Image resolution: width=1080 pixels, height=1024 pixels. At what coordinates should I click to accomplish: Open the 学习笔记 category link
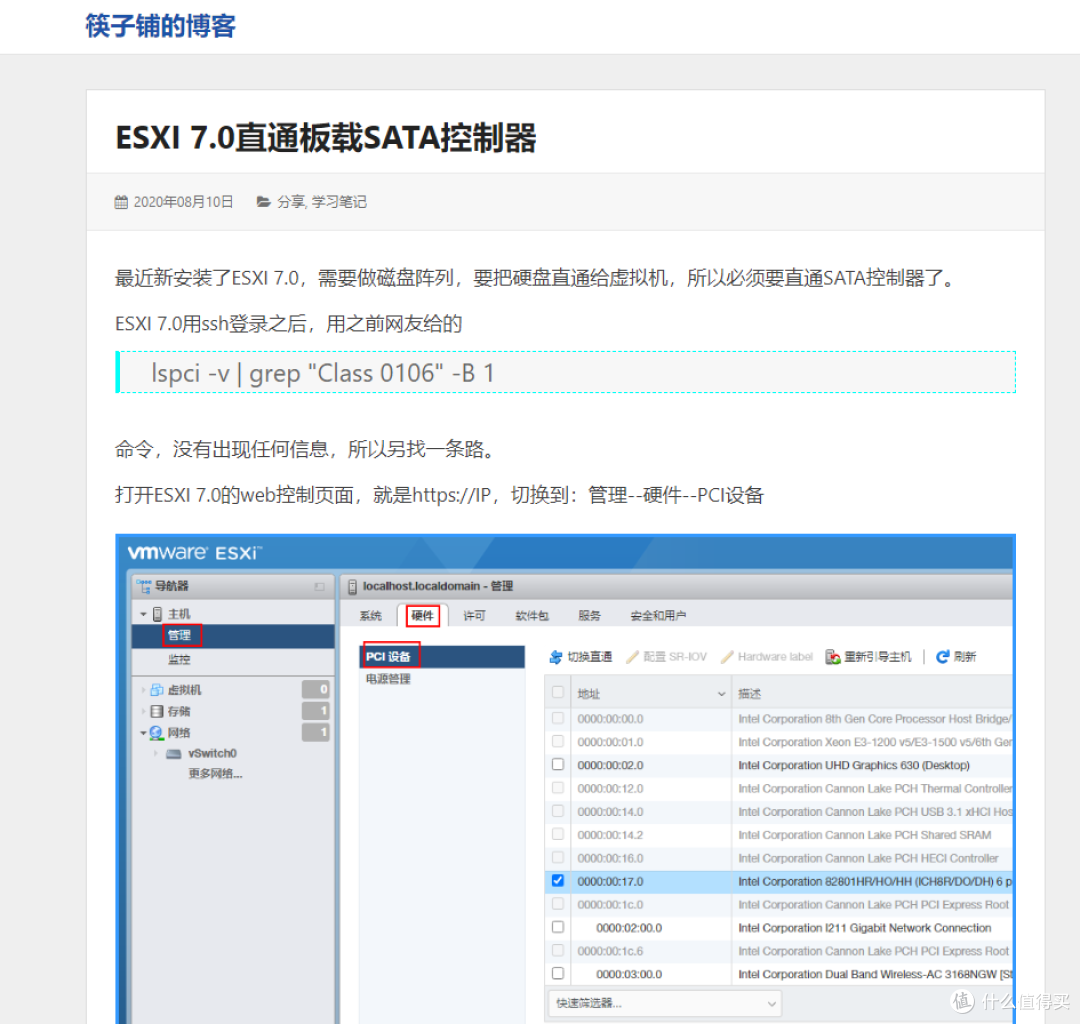pos(341,201)
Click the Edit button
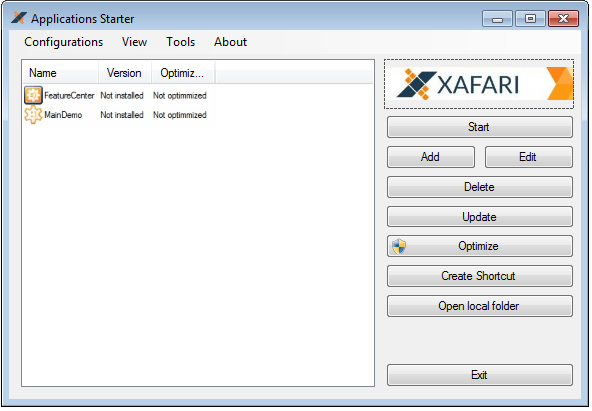The image size is (592, 411). pyautogui.click(x=529, y=157)
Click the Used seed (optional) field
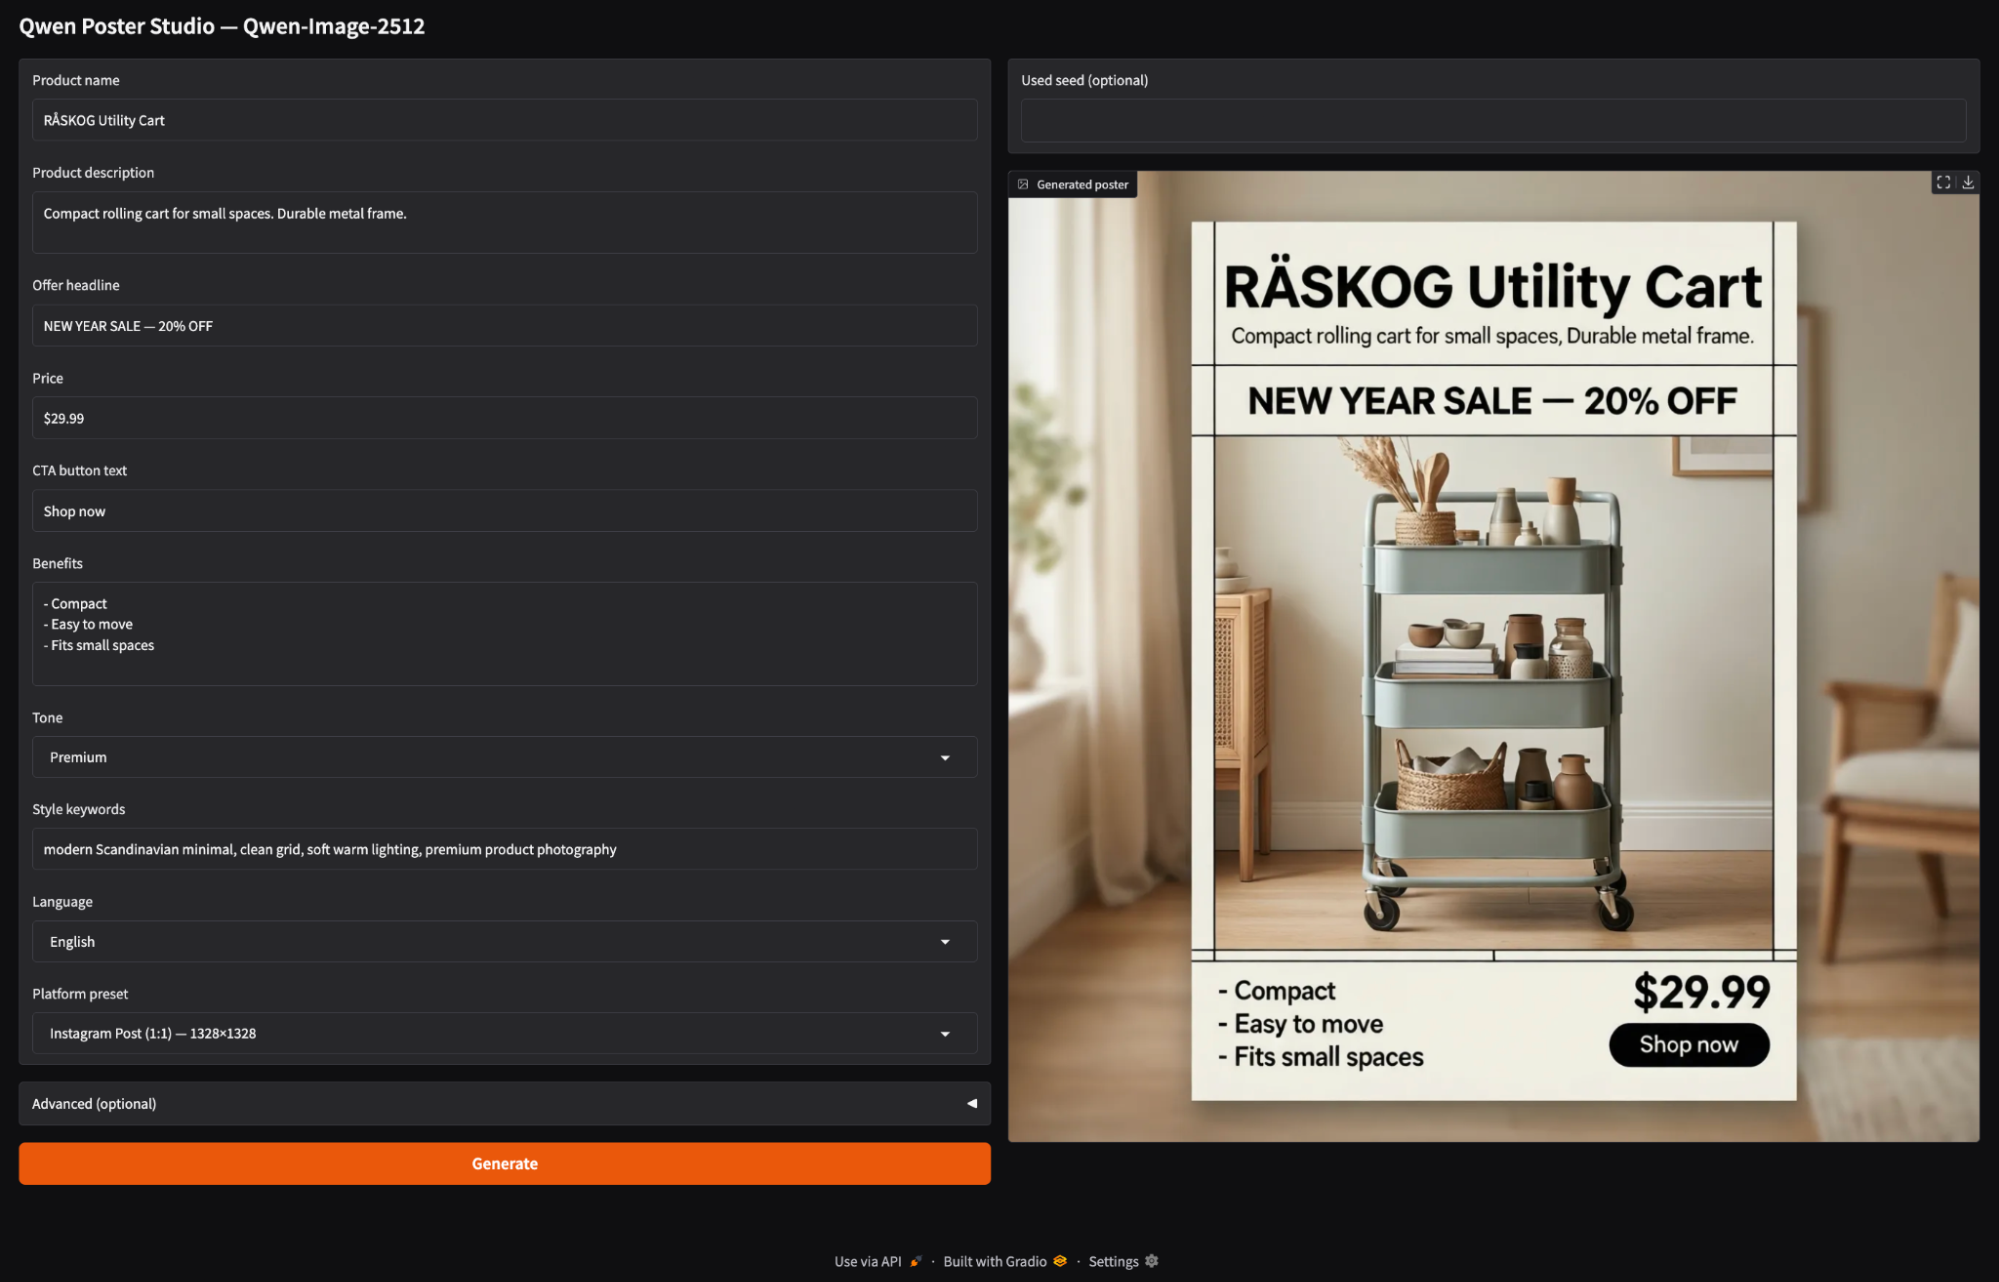 pos(1493,121)
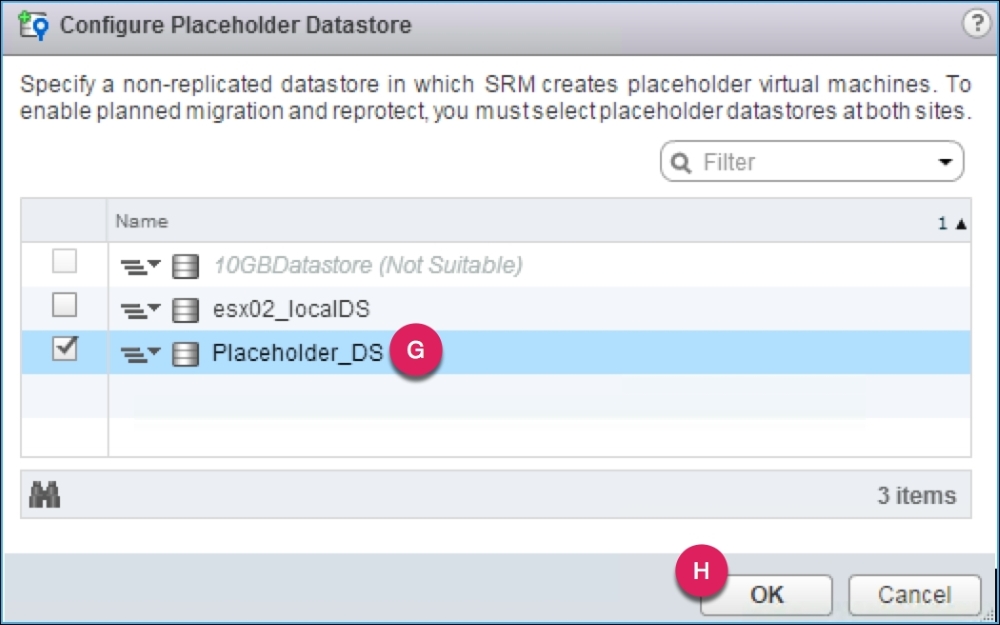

______

Your goal |
Reproduce the material above word for word, leaving out the pictures.

Exercise response |
Image resolution: width=1080 pixels, height=1024 pixels. At what coordinates should I click to accomplish: Open the 学习笔记 category link
pos(341,201)
Click the Edit button
The image size is (592, 411). pyautogui.click(x=529, y=157)
Click the Used seed (optional) field
 pos(1493,121)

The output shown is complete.